DIÁRIO DE VIAGEM XIV – O jacobino | Raul Jungmann

DIÁRIO DE VIAGEM XIV – O jacobino

Ele jogou a cabeça para trás e fechou os olhos.

 

Nós estávamos no gabinete de Álvaro Garcia de Linera, o vice-presidente da Bolívia. Marcondes Gadelha fizera a abertura de praxe e também a pergunta inicial. E nós estávamos todos ali, em silêncio, naquele salão de dois ambientes, de grandes espelhos de molduras douradas pendendo das paredes do palácio presidencial Quemado.

 

Lembrei-me da vez anterior que ali estivera, com o mesmo Linera. Suas feições finas e cabelos precocemente grisalhos eram os mesmos. Naquela oportunidade, ele nos recebera com atenção e respondera uma a uma todas as questões pausadamente, pouco movendo as mãos, com o olhar fixo e algo distante e um meio sorriso ao final de cada resposta.

 

Enquanto aguardávamos calados, fiquei pensando na cidade à nossa volta, cujos ruídos filtravam-se sala a dentro.

 

Chegamos a La Paz no dia anterior e fomos direto para a residência do nosso embaixador, Fred Vasconcellos. No caminho do aeroporto ao elegante palacete que pertenceu a um dos reis do estanho, Patiño, vamos descendo das bordas do que parece uma vasta cratera, rumo ao centro. Nesse percurso e enquanto descemos, à nossa volta ergue-se cada vez mais alto um imenso paredão de casas que ocupam as encostas. A sensação que dá é como se estivéssemos em um anfiteatro gigantesco, com milhares de sentinelas que nos espreitam de cima.

 

Mais experiente nas alturas de La Paz, receitei ao pessoal moderação e cuidado, evitando comer e beber muito e andar devagar. Décio, entretanto, passara muito mal a noite anterior. Fred tivera que mobilizar um cardiologista e todos ficamos muito preocupados com o seu estado. Pela manhã ele estava melhor, depois de uma noite difícil e não pudera estar presente àquele encontro com Garcia Linera.

 

Este permanecia imóvel. Cabeça jogada para trás, de olhos abertos fitos no teto. Usava um blazer escuro e calça cinza clara. Ao seu redor dele, em dois sofás e uma cadeira de espaldar alto em frente à sua, onde eu estava, aguardávamos calados.

 

Na ante-sala, um ajudante de ordens, percebendo que nosso “fotógrafo oficial”, Cláudio Cajado, mexia na sua inseparável câmara, pediu que lhe entregasse, pois o Vice não permitia fotos nem o uso de celulares.

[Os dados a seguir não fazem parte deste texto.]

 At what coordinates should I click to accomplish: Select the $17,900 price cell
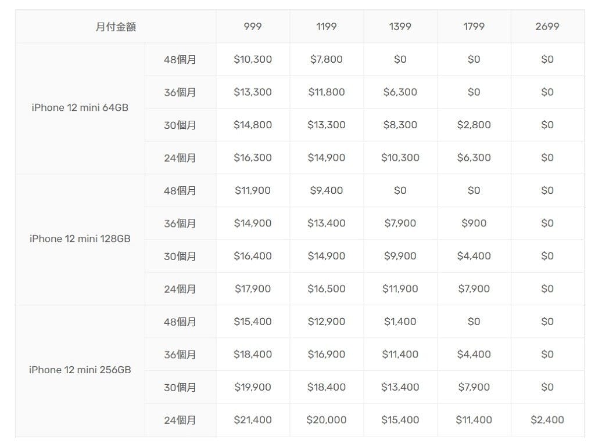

Linera, nosso anfitrião, teve uma trajetória peculiar. Formado em Paris, pós-graduado em matemática pura pela Universidade Autônoma do México (UNAM) e professor d sociologia e ciências políticas da Universidade Maior San Andrés (UMSA), retornou à Bolívia em 85 e engajou-se ao exército guerrilheiro “Tupak Katari”. O que lhe rendeu, em 92, cinco anos de cadeia.

 

Paulatinamente, tornar-se-ia um dos principais teóricos de um projeto de poder centrado nos movimentos indígenas e, como vice, serviu de ponte para as classes médias urbanas aproximarem-se e apoiar Evo Morales à presidência.

 

Na minha primeira audiência com ele, em setembro de 2007, perguntara-lhe por que razão o acordo de 2005, que permitia a regularização de bolivianos no Brasil e brasileiros na Bolívia, não ter concluído um só processo dos nossos. Respondeu que reconhecia que estavam atrasados, mas que isso seria revertido. Não foi. Um ano depois estávamos na mesmíssima condição. Sobre a expansão do cultivo de coca, que se refletia no crescimento das apreensões de pasta na coca em nossas fronteiras, afirmou que implantavam uma nova política, que daria resultado mais adiante. O que até agora não ocorreu. Finalmente, quanto à insegurança dos que tem terras em Sta. Cruz e outros departamentos, foi incisivo: não nos preocupássemos, ninguém tocaria em terras produtivas, fossem de brasileiros ou não! A insegurança, como vimos, se ampliara. Logo, minhas expectativas eram baixas quanto aos resultados da nossa audiência.

 

Marcondes, Cláudio e os demais davam sinais de inquietação e desconforto com o silêncio prolongado. Os minutos se alongavam, nos entreolhávamos sem saber o que fazer, inquietos.Como eu, todos tinham esquadrinhado aquele salão impessoal e frio, sem um quadro sequer nas paredes, uma escultura, nada.

 

Então, Garcia Linera baixou a cabeça, fitou algum ponto à sua frente e maquinalmente, começou a falar.